Is there anything wrong with creating Couch DB views with null values?

I've been doing a fair amount of work with Couch DB in my spare time recently and really enjoy using it. I find it to be much more flexible than using a relational database, but it's not without it's disadvantages.
One big disadvantage is the lack of dynamic queries / view generation... So you have to do a fair amount of work in planning and justifying your views, as you can't put that logic into your application code as you might do with SQL.
For example, I wrote a login scheme based on a JSON document template that looked a little bit like this:
{
"_id": "blah",
"type": "user",
"name": "Bob",
"email": "bob#theaquarium.com",
"password": "blah",
}
To prevent the creation of duplicate accounts, I wrote a very basic view to generate a list of user names to lookup as keys:
emit(doc.name, null)
This seemed reasonably efficient to me. I think it's way better than dragging out an entire list of documents (or even just a reduced number of fields for each document). So I did exactly the same thing to generate a list of email addresses:
emit(doc.email, null)
Can you see where I'm going with this question?

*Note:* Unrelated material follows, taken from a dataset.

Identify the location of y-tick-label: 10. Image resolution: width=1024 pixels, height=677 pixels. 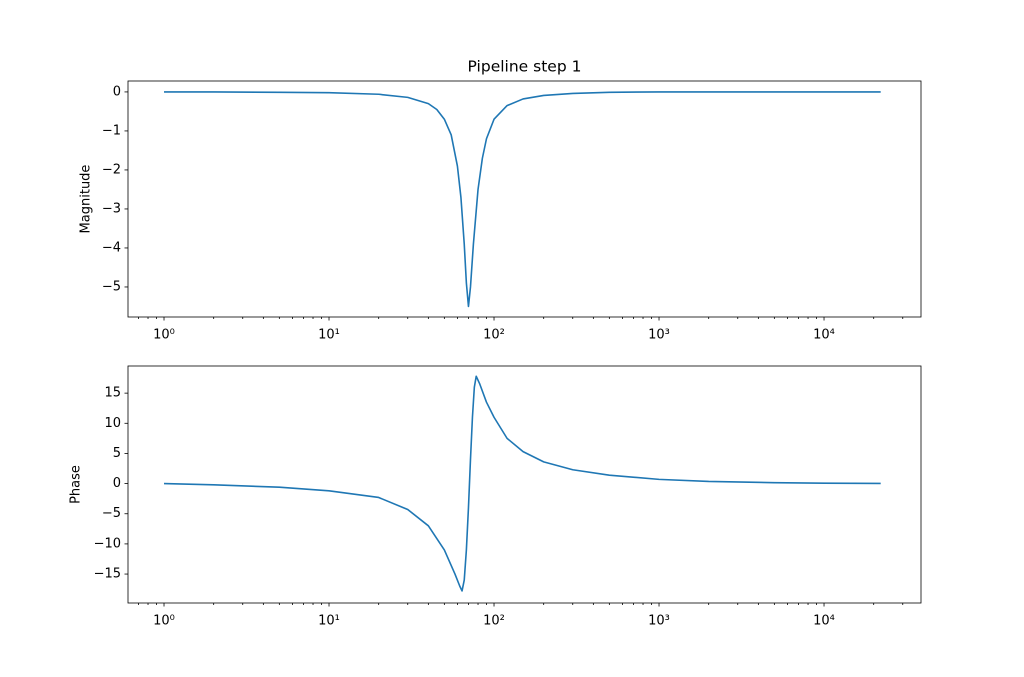
(112, 424).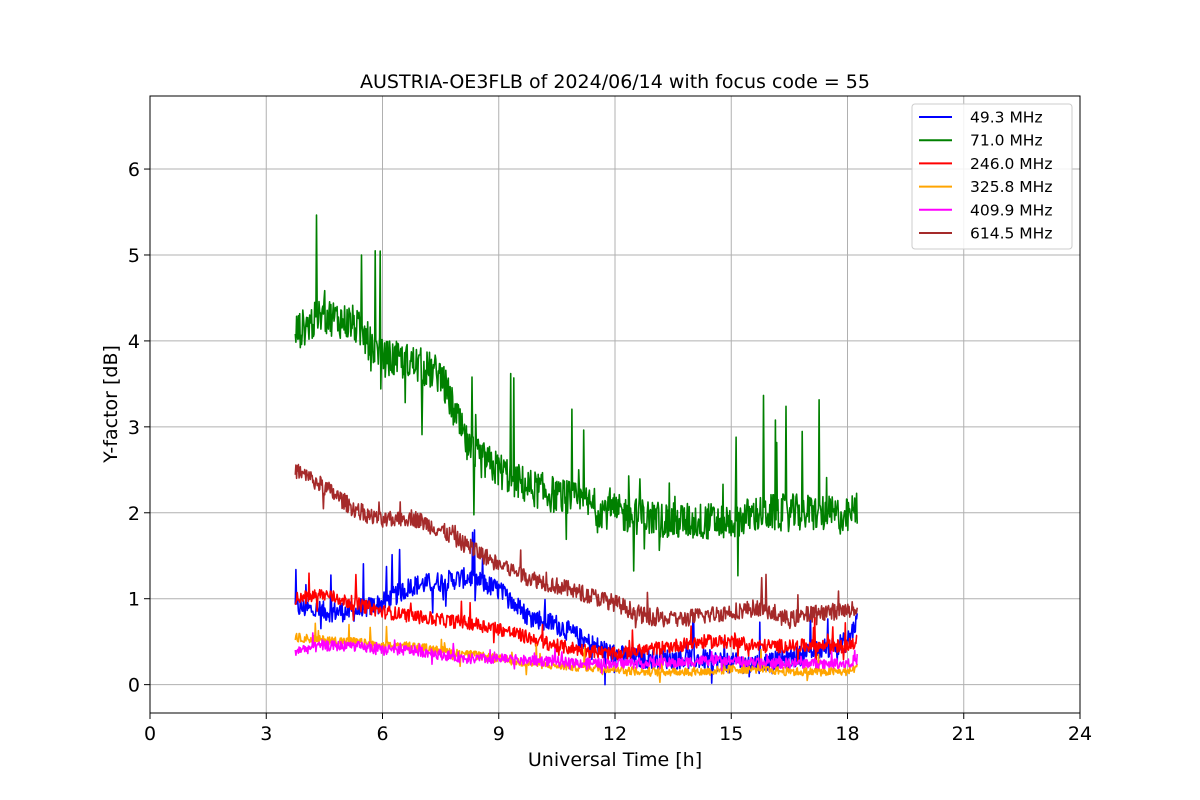 The height and width of the screenshot is (800, 1200). What do you see at coordinates (1006, 141) in the screenshot?
I see `legend-label: 71.0 MHz` at bounding box center [1006, 141].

In a relational database (with SQL) one would simply make two queries against the same table. Would this technique (of equating a view to the product of an SQL query) be in some way analogous?

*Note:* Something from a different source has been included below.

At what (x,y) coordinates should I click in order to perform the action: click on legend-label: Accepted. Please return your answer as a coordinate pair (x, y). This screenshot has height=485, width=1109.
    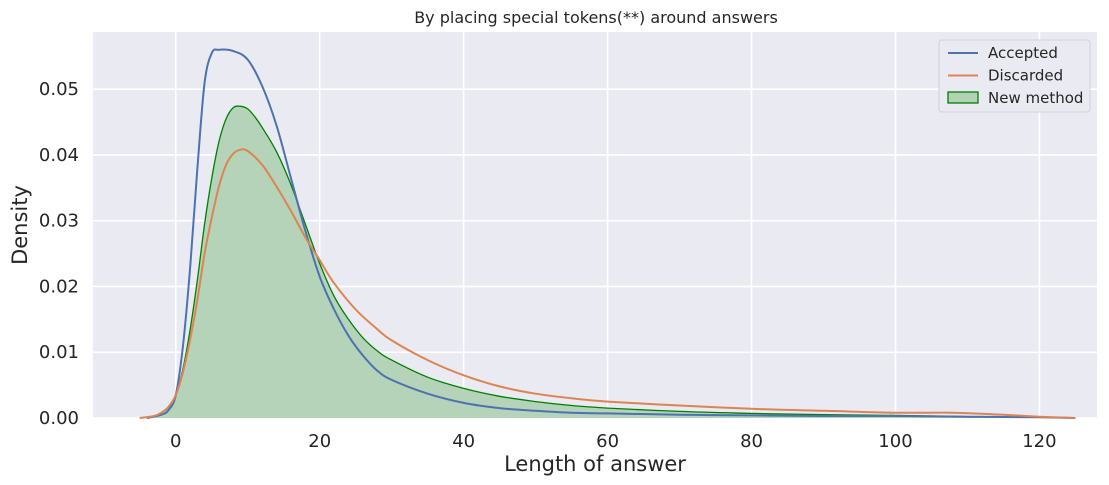
    Looking at the image, I should click on (1023, 53).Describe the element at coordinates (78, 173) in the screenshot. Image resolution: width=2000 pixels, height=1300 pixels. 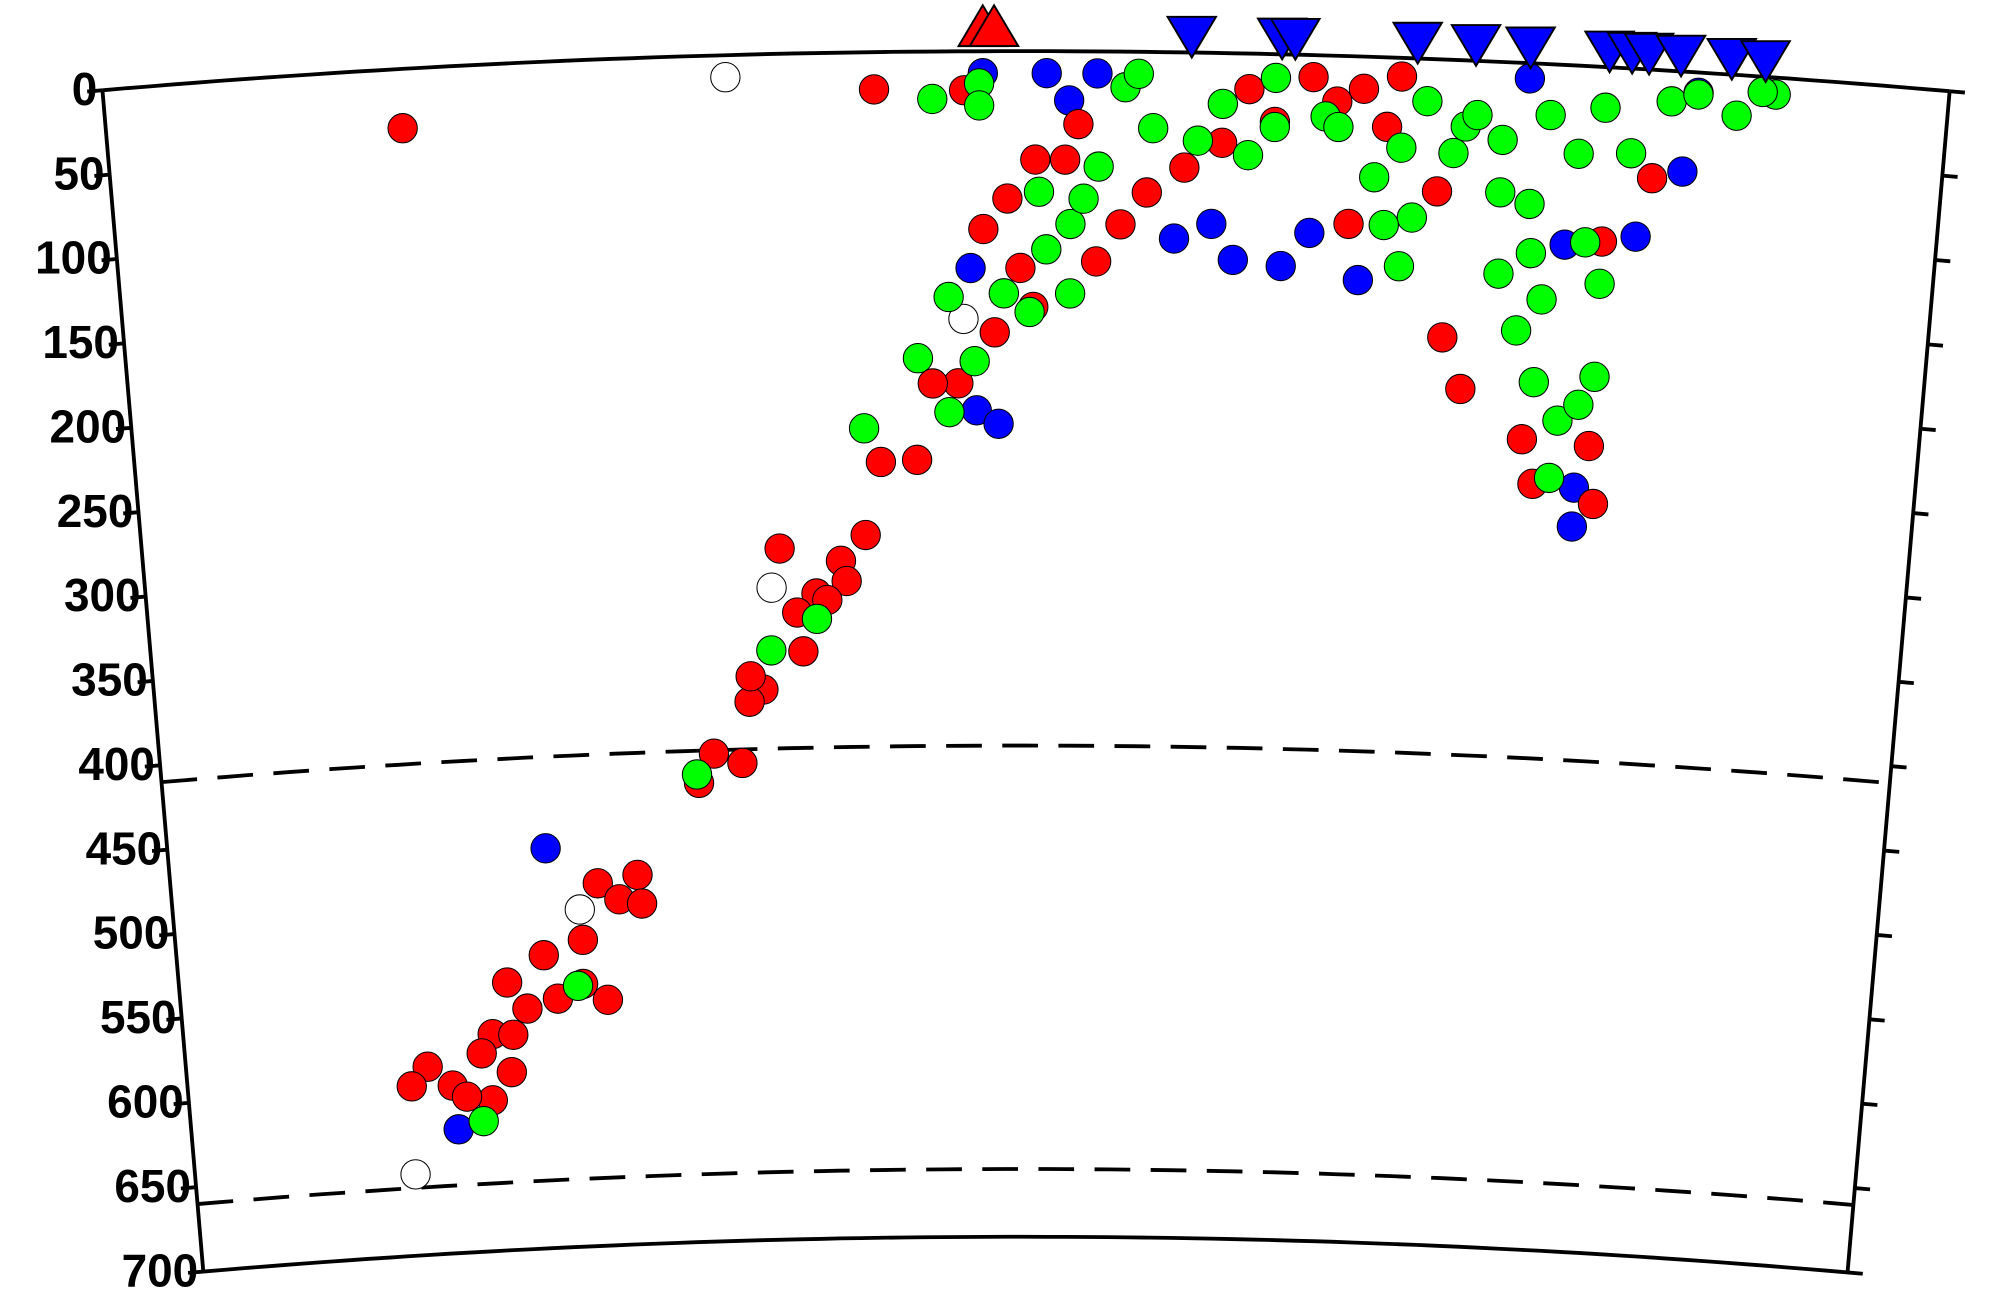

Then there's the performance / efficiency issue... Should those two views really be just one? Or is the use of a Couch DB view with keys and no associated value an effective practice? Considering the example above, both of those views would have uses outside of a login scheme... If I ever need to generate a list of user names, I can retrieve them without an additional overhead.
What do you think?
First, you certainly can put the view logic into your application code - all you need is an appropriate build or deploy system that extracts the views from the application and adds them to a design document. What is missing is the ability to generate new queries on the fly.
Your emit(doc.field,null) approach certainly isn't surprising or unusual. In fact, it is the usual pattern for "find document by field" queries, where the document is extracted using include_docs=true. There is also no need to mix the two views into one, the only performance-related decision is whether the two views should be placed in the same design document: all views in a design document are updated when any of them is accessed.
Of course, your approach does not actually guarantee that the e-mails are unique, even if your application tries really hard. Imagine the following circumstances with two client applications A and B:
A: queries view, determines that `test#email.com` does not exist.
B: queries view, determines that `test#email.com` does not exist.
A: creates account with `test#email.com`
B: creates account with `test#email.com`
This is a rare occurrence, but nonetheless possible. A better approach is to keep documents that use the email address as the key, because access to single documents is transactional (it's impossible to create two documents with the same key). Typical example:
{
_id: "test#email.com",
type: "email"
user: "000000001"
}
{
_id: "000000001",
type: "user",
email: "test#email.com",
firstname: "Test",
...
}
EDIT: a reservation pattern only works if two clients attempting to create an account for a given e-mail will reliably try to access the same document. If you randomly generate a new identifier, then client A will create and reserve document XXXX while client B will create and reserve document YYYY, and you will end up with two different documents that have the same e-mail.
Again, the only way to perform a transactional "check if it exists, create if it does not" operation is to have all clients alter a single document.